**TASK OBJECTIVE**
Copy every line of the material below that contains the string "perform". Case counts.

**DATA SUPPLIED**
○ ○ ○ ○ ○ ○ ○

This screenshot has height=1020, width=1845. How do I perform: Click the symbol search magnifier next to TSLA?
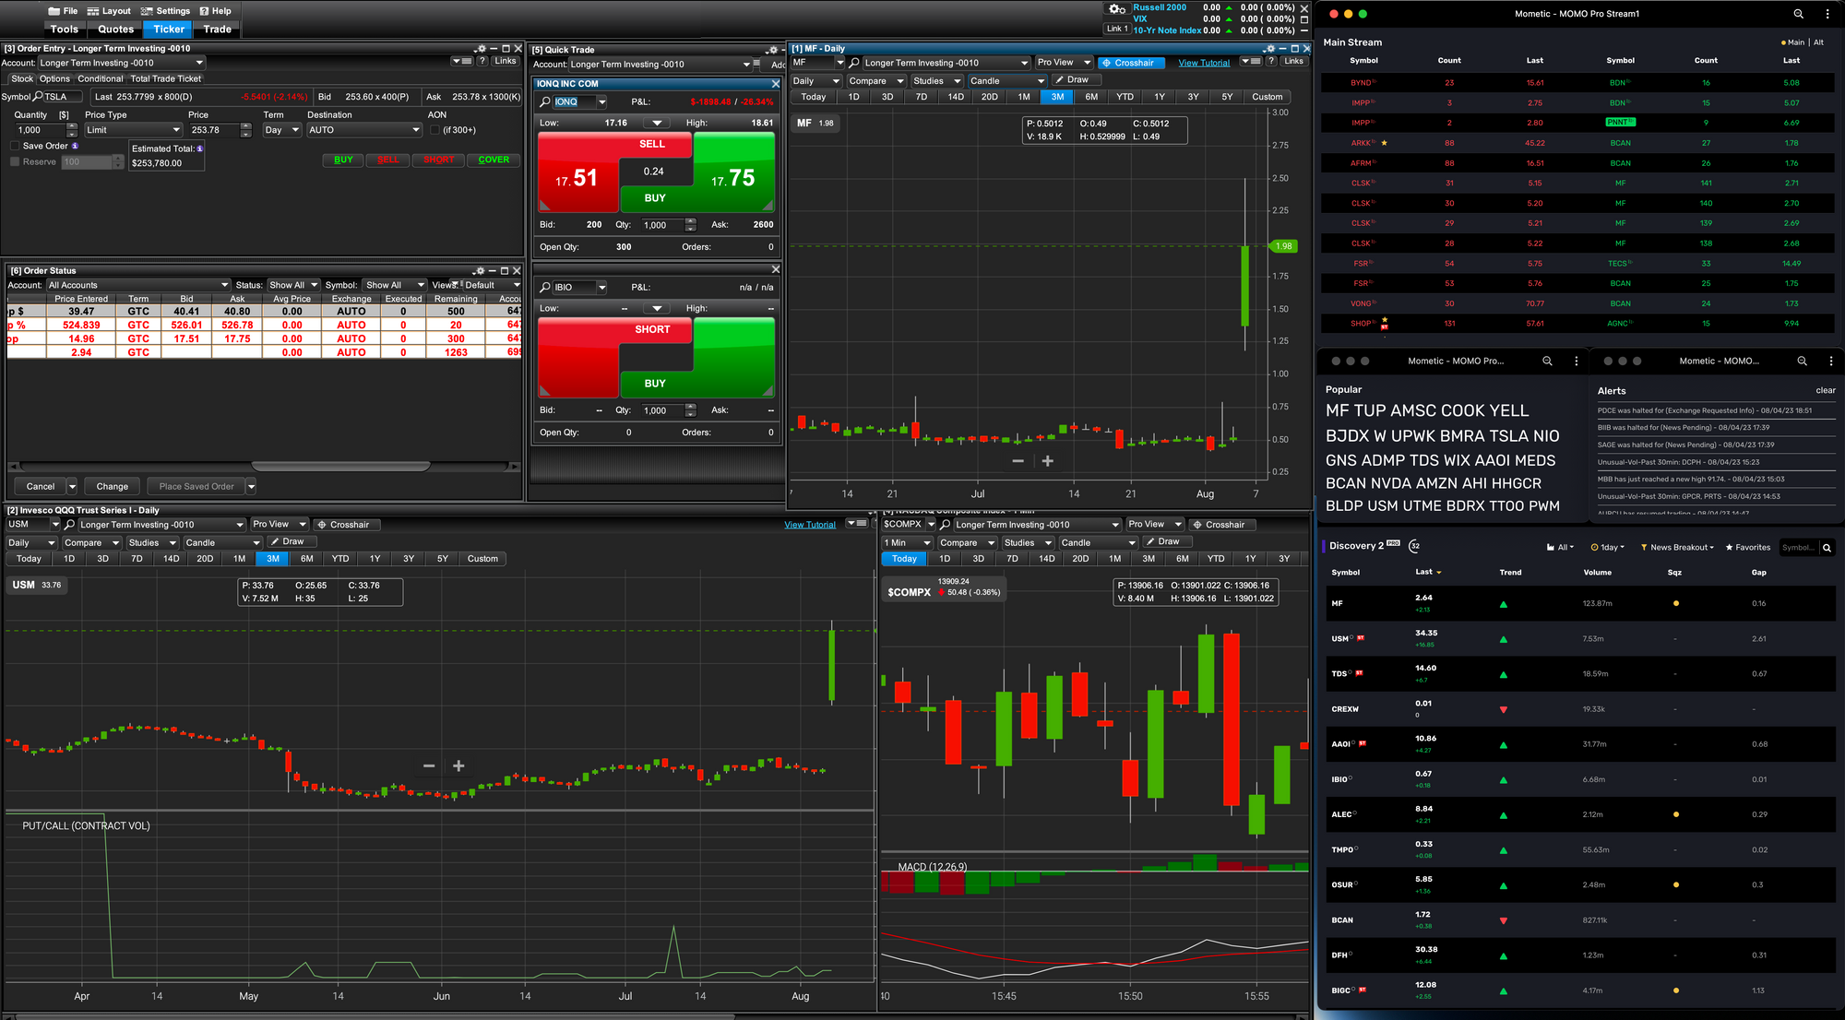pos(38,96)
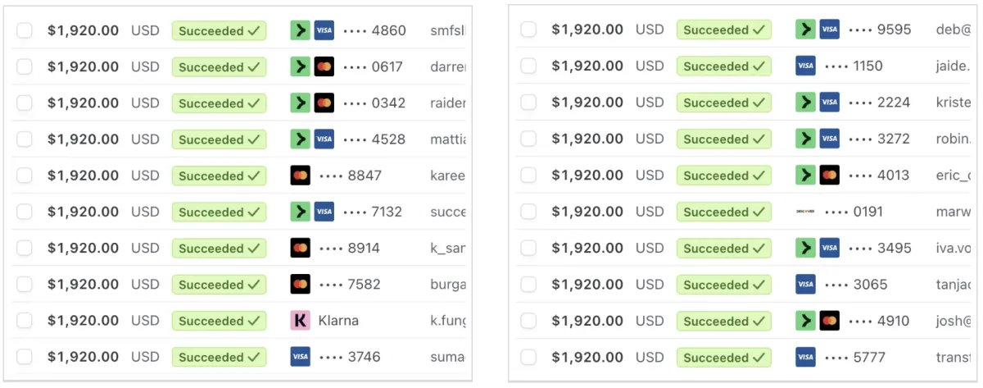983x388 pixels.
Task: Click the Visa icon for card ending 3065
Action: [x=805, y=285]
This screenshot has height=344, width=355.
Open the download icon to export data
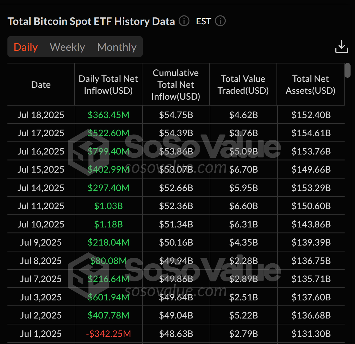(x=341, y=47)
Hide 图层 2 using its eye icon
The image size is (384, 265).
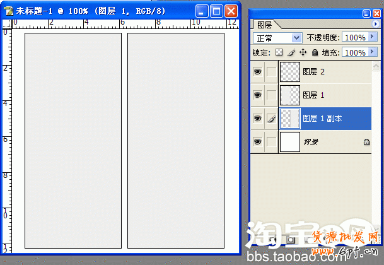(257, 72)
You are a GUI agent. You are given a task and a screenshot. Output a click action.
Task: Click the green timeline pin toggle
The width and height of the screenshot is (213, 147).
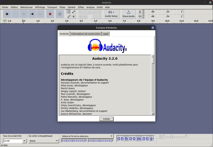pyautogui.click(x=4, y=21)
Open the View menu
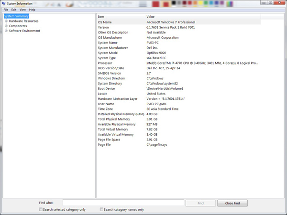287x215 pixels. (x=22, y=10)
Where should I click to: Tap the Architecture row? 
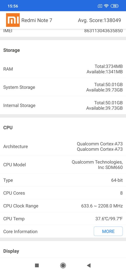[x=63, y=146]
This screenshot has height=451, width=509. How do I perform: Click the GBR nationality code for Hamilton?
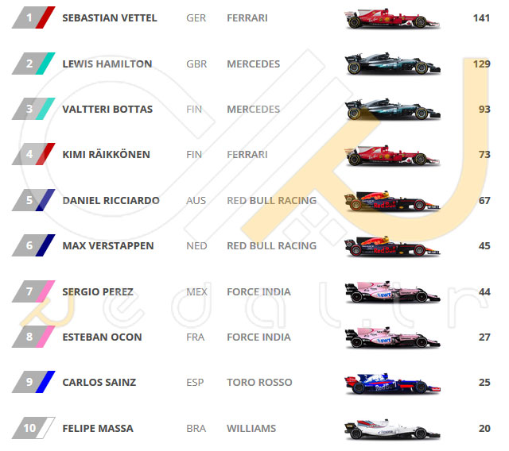[196, 64]
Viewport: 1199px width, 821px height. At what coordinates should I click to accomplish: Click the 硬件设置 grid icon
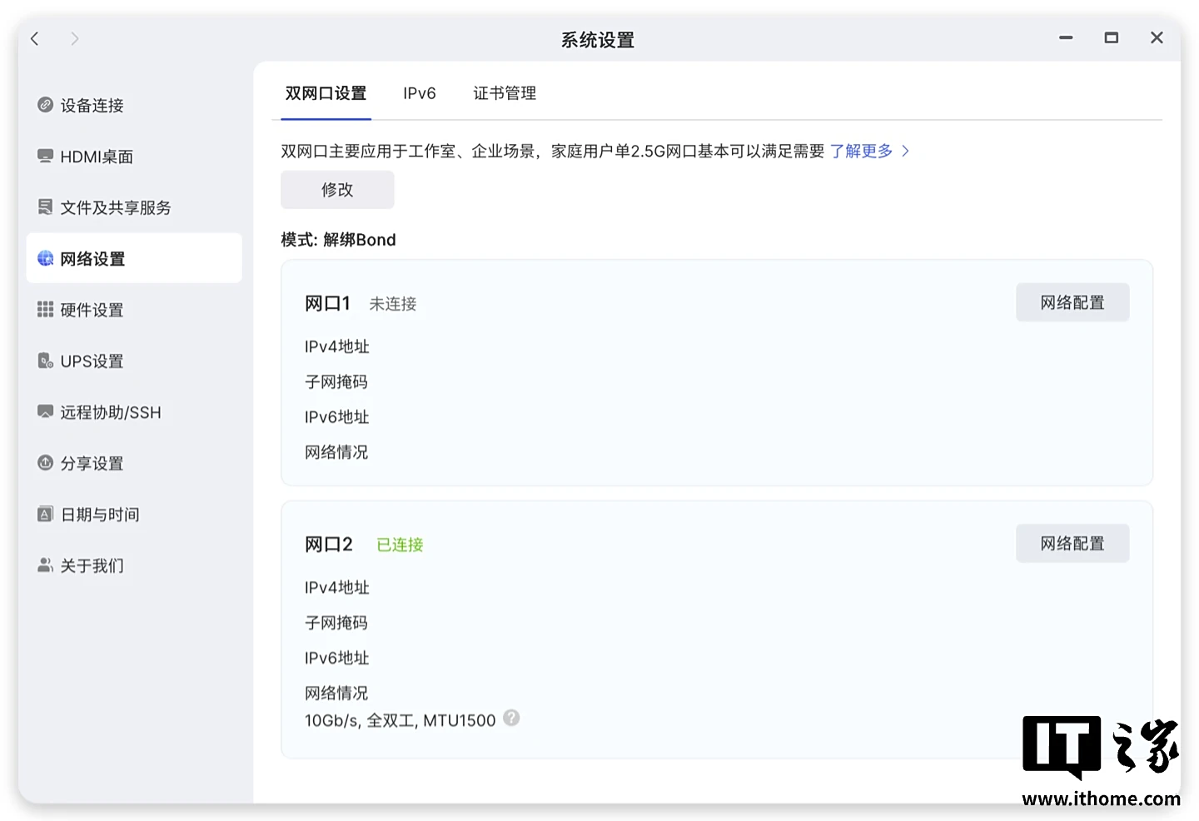point(46,310)
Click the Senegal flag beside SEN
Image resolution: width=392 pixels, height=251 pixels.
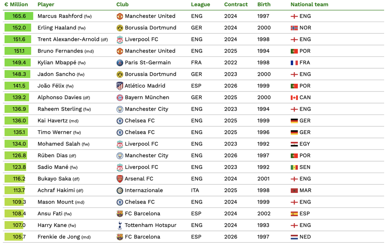point(294,167)

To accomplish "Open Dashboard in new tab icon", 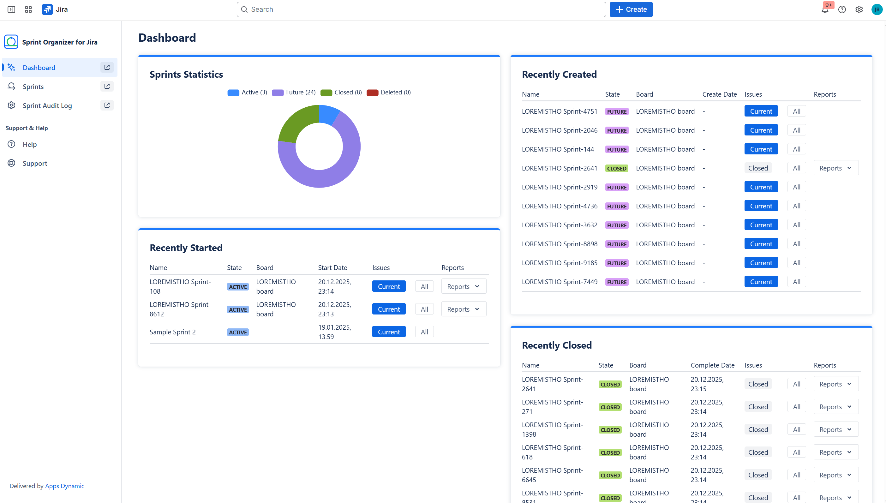I will click(107, 67).
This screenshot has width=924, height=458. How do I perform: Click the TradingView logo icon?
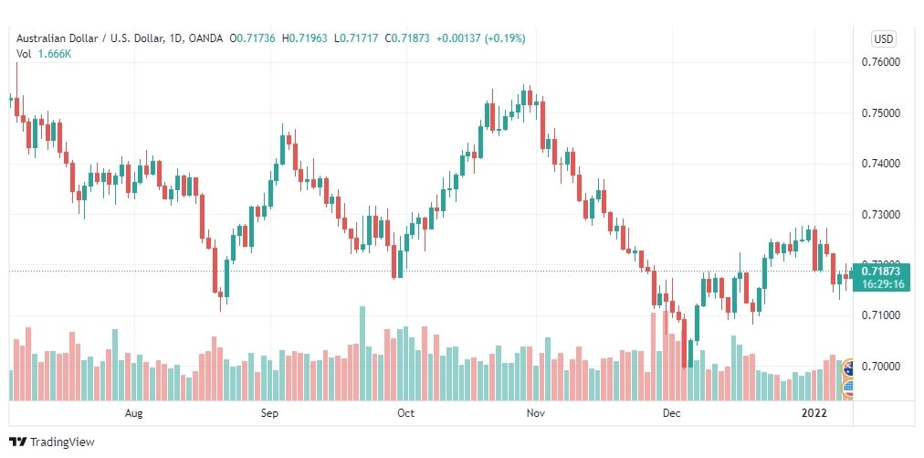(x=17, y=442)
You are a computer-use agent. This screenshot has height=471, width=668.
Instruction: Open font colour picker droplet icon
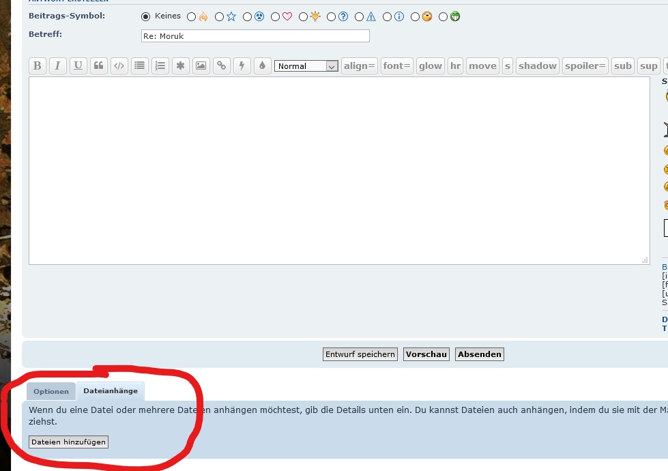click(x=262, y=66)
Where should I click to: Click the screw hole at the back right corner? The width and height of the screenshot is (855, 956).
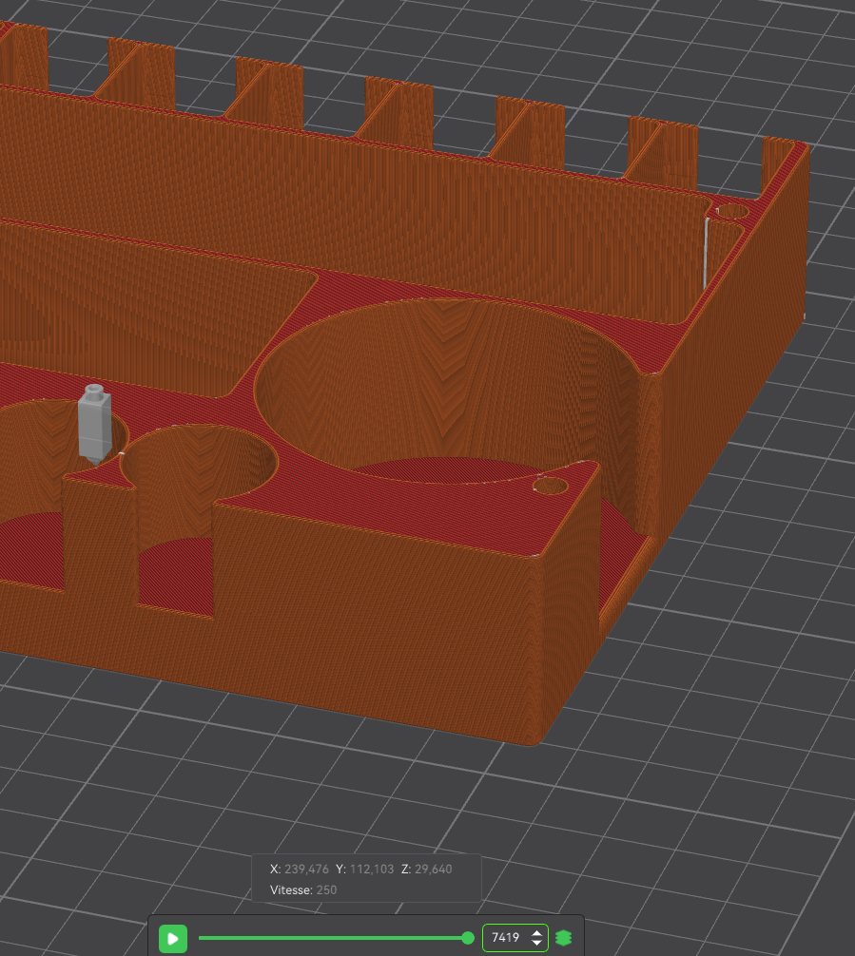pyautogui.click(x=732, y=212)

○ ○ ○ ○ ○ ○ ○

**PROBLEM SOLUTION**
This screenshot has height=1020, width=1845. How do I perform: Click the symbol search magnifier next to TSLA?
This screenshot has height=451, width=509. How do I perform: Click the GBR nationality code for Hamilton?
This screenshot has width=924, height=458. How do I perform: Click the TradingView logo icon?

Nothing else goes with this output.